Dfa^A interacts with Abt1 and inhibits transcription from the TATA-containing P_CMV promoter. A, indicated Abt1-based and Dfa-based DBD fusion and activation domain (AD) fusion proteins were expressed in S. cerevisiae YH109, and two-hybrid assays for their interaction were carried out (see under “Experimental Procedures”). QDO, quadruple dropout. B, mouse NIH-3T3 cells were transiently transfected with pcDNA-based plasmids that expressed the indicated proteins (tagged with the FLAG or HA epitopes), followed by preparation of extracts, and either SDS-PAGE (followed by immunoblotting with anti-FLAG and anti-HA) or immunoprecipitation with anti-FLAG antibody, followed by SDS-PAGE of immunoprecipitates and immunoblotting with anti-HA antibody.
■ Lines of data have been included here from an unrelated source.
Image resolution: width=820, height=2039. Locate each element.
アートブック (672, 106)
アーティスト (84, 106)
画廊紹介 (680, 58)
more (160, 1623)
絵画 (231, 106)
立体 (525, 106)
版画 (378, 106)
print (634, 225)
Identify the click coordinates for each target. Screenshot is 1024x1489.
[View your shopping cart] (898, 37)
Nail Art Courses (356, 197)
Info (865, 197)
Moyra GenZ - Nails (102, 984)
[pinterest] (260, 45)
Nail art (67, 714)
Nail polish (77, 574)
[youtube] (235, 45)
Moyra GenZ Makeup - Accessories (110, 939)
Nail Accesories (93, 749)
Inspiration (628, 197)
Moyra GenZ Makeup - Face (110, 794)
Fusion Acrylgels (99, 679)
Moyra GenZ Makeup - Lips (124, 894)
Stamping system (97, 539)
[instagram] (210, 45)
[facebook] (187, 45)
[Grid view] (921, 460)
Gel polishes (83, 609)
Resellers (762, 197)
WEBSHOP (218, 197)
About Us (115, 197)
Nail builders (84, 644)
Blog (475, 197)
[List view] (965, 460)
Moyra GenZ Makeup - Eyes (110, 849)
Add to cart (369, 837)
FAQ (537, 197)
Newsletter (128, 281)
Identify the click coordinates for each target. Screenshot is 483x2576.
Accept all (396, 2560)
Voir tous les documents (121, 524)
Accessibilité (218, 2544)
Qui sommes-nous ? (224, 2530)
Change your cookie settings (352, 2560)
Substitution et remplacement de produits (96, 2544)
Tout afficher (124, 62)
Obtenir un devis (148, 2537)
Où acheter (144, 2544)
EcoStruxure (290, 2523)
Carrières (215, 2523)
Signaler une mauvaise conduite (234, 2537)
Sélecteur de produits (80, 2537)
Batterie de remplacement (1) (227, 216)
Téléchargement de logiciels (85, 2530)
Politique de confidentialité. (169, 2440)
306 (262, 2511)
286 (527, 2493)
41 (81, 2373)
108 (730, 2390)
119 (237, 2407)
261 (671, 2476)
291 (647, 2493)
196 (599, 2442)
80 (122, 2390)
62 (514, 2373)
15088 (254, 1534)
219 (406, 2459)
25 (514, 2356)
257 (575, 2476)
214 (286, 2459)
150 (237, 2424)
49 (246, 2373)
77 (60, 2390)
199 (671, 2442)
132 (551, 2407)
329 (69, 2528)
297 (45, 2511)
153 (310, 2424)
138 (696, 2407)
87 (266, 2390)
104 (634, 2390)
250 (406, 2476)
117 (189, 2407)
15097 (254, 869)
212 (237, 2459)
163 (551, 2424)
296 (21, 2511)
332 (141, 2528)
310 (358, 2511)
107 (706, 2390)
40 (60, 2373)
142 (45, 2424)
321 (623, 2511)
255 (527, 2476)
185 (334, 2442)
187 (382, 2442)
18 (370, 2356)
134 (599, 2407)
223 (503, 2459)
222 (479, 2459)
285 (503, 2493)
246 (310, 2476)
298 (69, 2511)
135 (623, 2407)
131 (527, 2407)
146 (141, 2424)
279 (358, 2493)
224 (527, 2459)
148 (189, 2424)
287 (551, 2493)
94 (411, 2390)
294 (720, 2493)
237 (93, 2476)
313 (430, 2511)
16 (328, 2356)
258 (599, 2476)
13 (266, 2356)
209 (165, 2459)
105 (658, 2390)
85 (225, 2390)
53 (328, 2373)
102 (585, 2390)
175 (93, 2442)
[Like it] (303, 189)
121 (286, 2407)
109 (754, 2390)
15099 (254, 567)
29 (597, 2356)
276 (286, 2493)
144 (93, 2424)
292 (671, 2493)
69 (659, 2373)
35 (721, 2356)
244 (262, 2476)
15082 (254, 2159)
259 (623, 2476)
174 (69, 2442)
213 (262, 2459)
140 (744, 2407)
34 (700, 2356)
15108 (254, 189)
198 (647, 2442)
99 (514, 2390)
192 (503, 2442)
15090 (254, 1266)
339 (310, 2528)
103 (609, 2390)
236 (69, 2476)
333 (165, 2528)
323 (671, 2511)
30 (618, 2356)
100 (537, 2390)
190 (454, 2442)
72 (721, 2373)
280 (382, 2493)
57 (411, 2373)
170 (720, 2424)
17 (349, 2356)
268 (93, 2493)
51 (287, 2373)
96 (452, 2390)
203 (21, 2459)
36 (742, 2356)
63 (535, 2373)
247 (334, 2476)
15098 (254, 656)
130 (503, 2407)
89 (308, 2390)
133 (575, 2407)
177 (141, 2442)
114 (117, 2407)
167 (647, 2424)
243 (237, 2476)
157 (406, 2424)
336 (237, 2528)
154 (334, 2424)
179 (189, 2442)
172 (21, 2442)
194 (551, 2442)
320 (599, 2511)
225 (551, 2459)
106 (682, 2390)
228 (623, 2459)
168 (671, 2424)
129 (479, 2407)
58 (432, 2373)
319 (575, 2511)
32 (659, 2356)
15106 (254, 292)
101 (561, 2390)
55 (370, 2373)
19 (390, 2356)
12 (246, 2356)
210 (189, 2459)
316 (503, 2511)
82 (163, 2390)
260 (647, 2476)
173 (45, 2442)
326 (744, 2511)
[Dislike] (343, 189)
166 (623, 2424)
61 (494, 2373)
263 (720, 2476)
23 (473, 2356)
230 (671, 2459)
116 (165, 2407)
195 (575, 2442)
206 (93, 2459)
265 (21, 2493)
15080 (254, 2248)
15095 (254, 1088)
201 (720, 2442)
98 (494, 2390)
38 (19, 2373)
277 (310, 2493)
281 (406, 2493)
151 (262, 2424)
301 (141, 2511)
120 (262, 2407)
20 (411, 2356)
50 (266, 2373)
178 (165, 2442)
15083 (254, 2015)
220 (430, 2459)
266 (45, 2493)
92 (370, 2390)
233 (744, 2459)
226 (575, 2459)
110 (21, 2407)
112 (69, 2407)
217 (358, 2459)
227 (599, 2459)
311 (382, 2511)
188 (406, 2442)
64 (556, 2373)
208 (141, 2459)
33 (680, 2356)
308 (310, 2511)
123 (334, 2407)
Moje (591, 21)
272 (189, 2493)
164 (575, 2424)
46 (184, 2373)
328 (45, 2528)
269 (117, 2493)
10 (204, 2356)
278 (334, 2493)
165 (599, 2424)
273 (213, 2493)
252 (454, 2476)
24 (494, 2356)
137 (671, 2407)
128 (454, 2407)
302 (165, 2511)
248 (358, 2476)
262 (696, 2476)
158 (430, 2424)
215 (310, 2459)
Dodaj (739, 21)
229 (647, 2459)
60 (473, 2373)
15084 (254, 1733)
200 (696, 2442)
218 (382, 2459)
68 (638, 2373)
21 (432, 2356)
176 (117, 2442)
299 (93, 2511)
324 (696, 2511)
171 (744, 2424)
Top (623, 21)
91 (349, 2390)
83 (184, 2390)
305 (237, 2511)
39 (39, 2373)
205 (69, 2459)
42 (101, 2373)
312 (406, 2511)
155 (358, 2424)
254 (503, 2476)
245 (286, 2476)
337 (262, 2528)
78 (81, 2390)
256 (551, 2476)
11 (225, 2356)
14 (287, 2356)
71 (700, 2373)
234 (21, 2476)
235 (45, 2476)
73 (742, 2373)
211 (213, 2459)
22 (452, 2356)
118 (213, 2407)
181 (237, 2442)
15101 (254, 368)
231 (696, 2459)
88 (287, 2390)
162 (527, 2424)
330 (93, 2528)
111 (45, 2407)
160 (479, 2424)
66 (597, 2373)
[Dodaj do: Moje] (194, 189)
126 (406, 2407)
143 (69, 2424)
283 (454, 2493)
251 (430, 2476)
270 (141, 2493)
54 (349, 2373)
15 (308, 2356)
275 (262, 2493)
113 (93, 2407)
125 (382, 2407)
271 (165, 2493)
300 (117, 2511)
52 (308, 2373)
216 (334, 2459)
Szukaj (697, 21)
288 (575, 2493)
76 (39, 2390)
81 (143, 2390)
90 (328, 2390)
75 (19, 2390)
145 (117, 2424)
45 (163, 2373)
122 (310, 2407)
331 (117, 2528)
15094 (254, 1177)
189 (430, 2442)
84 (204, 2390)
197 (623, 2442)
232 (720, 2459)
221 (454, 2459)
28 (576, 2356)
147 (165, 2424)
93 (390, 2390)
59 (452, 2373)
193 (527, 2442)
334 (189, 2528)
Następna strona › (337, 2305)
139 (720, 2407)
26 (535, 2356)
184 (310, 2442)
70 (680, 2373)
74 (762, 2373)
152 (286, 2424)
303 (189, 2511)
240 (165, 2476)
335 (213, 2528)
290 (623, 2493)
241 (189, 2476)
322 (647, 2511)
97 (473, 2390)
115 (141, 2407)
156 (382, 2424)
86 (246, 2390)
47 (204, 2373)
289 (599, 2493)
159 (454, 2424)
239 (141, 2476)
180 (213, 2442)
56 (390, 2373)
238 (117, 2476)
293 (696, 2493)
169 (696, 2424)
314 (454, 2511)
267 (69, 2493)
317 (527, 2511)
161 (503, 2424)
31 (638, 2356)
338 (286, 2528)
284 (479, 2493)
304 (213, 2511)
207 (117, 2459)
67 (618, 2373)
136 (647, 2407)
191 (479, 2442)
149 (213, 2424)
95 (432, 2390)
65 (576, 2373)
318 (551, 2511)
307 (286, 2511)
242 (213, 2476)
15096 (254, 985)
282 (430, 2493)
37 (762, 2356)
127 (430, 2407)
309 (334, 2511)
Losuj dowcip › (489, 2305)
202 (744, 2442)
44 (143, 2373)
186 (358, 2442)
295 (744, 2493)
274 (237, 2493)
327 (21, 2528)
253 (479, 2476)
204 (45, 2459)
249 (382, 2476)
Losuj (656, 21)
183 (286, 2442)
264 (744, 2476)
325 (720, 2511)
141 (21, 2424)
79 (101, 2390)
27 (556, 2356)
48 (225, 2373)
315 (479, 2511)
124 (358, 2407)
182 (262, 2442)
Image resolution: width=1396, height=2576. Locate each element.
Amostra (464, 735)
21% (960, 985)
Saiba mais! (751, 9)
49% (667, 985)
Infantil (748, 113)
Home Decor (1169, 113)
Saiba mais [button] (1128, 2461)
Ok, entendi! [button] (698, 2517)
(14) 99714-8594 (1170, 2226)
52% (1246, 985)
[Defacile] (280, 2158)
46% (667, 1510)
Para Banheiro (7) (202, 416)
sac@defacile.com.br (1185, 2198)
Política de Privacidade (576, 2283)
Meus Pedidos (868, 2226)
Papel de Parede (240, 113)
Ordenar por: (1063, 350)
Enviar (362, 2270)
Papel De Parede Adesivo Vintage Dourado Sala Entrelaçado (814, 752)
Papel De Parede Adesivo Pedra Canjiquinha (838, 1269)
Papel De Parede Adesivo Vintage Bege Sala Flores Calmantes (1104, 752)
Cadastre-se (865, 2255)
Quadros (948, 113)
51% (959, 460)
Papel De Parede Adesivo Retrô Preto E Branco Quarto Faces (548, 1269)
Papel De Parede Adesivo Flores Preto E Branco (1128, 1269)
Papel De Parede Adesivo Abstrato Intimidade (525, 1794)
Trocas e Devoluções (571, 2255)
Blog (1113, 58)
IB, immunoblotting; IP, immunoprecipitation. C, levels of luciferase (expressed from the P_Ate1/Dfa promoter in the plasmid pCB44 (14)) in extracts from mouse NIH-3T3 cells that had been cotransfected with pCB44 and the indicated plasmids (the empty vector pCDNA; the ^f3Dfa^A-expressing pCB180, and the DFAsh4 shRNA-expressing pEN-DFAsh4). Luciferase levels are plotted as percentages of the level that was observed with pcDNA3.1 vector alone (no exogenous Dfa^A; no DFAsh4 shRNA). Error bars indicate standard deviations among three independent assays. D, same as in C but with luciferase expressed from the TATA-box-containing P_CMV promoter. The immunoblot in D shows relative levels of ^f3Dfa^A in the corresponding cotransfected cells. An asterisk denotes a protein cross-reacting with anti-FLAG antibody.